For pairing comparisons, each nurse's ICDSC assessment data were extracted from the electronic medical record by a third‐party research nurse who was blinded to the study protocol and had no direct involvement in the assessment process. This paired assessment procedure was conducted during both the baseline and post‐intervention phases, each lasting 3 months, forming a complete audit cycle. The post‐intervention assessments commenced within 2 weeks of intervention completion and were conducted from 1 March to 31 May 2024. Additionally, the ICDSC audit was delivered by an expert nurse who has extensive experience working in the same three ICU units and has received specific training for this role. The training included practical sessions with hands‐on ICDSC assessments, in‐depth case discussions and the resolution of any discrepancies in scoring. Usually, each assessment typically took 15–20 min and included a thorough review of the patient's medical records, noting recent changes in sedation regimens and relevant clinical notes from the current shift.

4.3. Data Analysis

Nurse performance in conducting ICDSC assessments was evaluated by comparing their ratings with those of a trained expert nurse using Cohen's kappa coefficient. This statistic measures inter‐rater agreement, with values interpreted according to Landis and Koch [14]: 0.21–0.40 as fair, 0.41–0.60 as moderate, 0.61–0.80 as substantial and > 0.80 as almost perfect agreement [14].

Kappa values were calculated for both the total ICDSC result (score ≥ 4/score < 4) and individual item‐level classifications, assessing whether bedside nurses correctly matched each patient's observed symptoms to the appropriate ICDSC category. The effects of the delirium educational intervention were assessed by comparing nurse performance before and after the intervention, as reflected by changes in kappa coefficients. Z‐tests were used to evaluate differences in pre‐ and post‐intervention kappa values, with statistical significance defined as p < 0.05.

**Brief 1**
Answer these questions from the ICDSC methods excerpt.
(a) How long did each ICDSC assessment typically take?
(b) Which statistic was used to compare the bedside nurses' ratings with those of the expert nurse?
(c) What threshold defined statistical significance for the Z-tests?
**Brief 2**
Echo the stretch of the ICDSC methods excerpt from "Nurse performance in" through "perfect agreement [14].".

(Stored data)
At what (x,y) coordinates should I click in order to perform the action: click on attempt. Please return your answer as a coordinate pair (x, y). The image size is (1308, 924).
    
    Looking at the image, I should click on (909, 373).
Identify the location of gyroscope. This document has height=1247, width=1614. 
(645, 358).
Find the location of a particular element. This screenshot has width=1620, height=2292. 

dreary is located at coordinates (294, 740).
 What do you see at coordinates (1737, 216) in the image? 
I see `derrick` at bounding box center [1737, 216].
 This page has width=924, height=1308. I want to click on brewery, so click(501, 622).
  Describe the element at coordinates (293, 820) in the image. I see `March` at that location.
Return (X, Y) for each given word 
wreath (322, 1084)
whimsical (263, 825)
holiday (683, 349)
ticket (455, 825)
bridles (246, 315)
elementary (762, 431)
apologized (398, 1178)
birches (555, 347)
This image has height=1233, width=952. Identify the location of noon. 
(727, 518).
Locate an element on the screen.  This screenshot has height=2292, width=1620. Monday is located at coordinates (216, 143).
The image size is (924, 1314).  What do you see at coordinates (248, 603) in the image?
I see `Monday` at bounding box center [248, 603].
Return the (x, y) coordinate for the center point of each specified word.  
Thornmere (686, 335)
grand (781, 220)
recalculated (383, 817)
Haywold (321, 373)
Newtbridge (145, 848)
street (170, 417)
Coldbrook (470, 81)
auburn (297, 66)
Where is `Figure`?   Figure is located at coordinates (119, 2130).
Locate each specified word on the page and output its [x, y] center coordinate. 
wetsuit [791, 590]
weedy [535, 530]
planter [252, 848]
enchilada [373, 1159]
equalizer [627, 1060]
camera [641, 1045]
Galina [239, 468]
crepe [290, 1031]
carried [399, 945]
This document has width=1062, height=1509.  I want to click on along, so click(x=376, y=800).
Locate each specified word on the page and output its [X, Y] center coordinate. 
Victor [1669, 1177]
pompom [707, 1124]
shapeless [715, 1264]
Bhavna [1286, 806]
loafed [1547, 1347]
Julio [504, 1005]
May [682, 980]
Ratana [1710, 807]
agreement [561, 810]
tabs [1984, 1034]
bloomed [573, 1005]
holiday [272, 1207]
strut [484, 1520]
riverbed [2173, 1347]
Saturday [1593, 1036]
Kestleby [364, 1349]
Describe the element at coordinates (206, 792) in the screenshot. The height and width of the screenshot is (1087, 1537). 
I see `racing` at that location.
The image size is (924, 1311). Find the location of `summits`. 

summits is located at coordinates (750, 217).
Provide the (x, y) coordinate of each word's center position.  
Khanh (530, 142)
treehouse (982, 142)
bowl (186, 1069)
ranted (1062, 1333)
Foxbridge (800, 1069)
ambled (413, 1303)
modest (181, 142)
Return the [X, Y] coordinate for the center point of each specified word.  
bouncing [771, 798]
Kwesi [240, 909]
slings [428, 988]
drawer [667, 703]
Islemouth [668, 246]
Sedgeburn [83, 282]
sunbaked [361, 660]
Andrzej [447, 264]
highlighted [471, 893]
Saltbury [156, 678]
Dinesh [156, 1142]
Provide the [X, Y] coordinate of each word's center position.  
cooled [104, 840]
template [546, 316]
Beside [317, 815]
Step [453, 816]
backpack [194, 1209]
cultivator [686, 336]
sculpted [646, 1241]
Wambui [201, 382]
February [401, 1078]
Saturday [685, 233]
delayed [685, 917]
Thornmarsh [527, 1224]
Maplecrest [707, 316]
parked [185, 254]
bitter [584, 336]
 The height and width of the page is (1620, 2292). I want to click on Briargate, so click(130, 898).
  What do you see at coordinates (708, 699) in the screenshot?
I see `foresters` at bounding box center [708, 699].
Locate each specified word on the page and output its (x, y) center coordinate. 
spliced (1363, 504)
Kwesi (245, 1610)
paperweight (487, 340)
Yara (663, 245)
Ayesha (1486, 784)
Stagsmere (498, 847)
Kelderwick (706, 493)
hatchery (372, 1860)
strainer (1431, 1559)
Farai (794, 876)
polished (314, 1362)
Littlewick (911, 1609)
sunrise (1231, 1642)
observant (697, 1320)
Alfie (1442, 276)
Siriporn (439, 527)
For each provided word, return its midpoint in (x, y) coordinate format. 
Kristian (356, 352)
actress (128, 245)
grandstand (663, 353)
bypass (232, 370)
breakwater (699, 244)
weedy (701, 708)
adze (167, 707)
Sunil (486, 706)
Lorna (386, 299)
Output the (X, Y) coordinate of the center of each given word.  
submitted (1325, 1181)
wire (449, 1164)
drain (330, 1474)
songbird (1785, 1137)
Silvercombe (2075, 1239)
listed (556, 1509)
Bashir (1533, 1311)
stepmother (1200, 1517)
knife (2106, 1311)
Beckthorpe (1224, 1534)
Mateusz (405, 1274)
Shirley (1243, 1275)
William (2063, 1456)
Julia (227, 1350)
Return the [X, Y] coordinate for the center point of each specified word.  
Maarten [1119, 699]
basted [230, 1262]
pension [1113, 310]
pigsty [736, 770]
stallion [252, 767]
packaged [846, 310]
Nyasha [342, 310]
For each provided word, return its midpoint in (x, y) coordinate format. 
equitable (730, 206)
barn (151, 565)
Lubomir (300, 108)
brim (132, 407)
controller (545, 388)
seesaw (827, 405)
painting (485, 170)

**Exercise answer 1**
(a) 15–20 min
(b) Cohen's kappa coefficient
(c) p < 0.05

**Exercise answer 2**
Nurse performance in conducting ICDSC assessments was evaluated by comparing their ratings with those of a trained expert nurse using Cohen's kappa coefficient. This statistic measures inter‐rater agreement, with values interpreted according to Landis and Koch [14]: 0.21–0.40 as fair, 0.41–0.60 as moderate, 0.61–0.80 as substantial and > 0.80 as almost perfect agreement [14].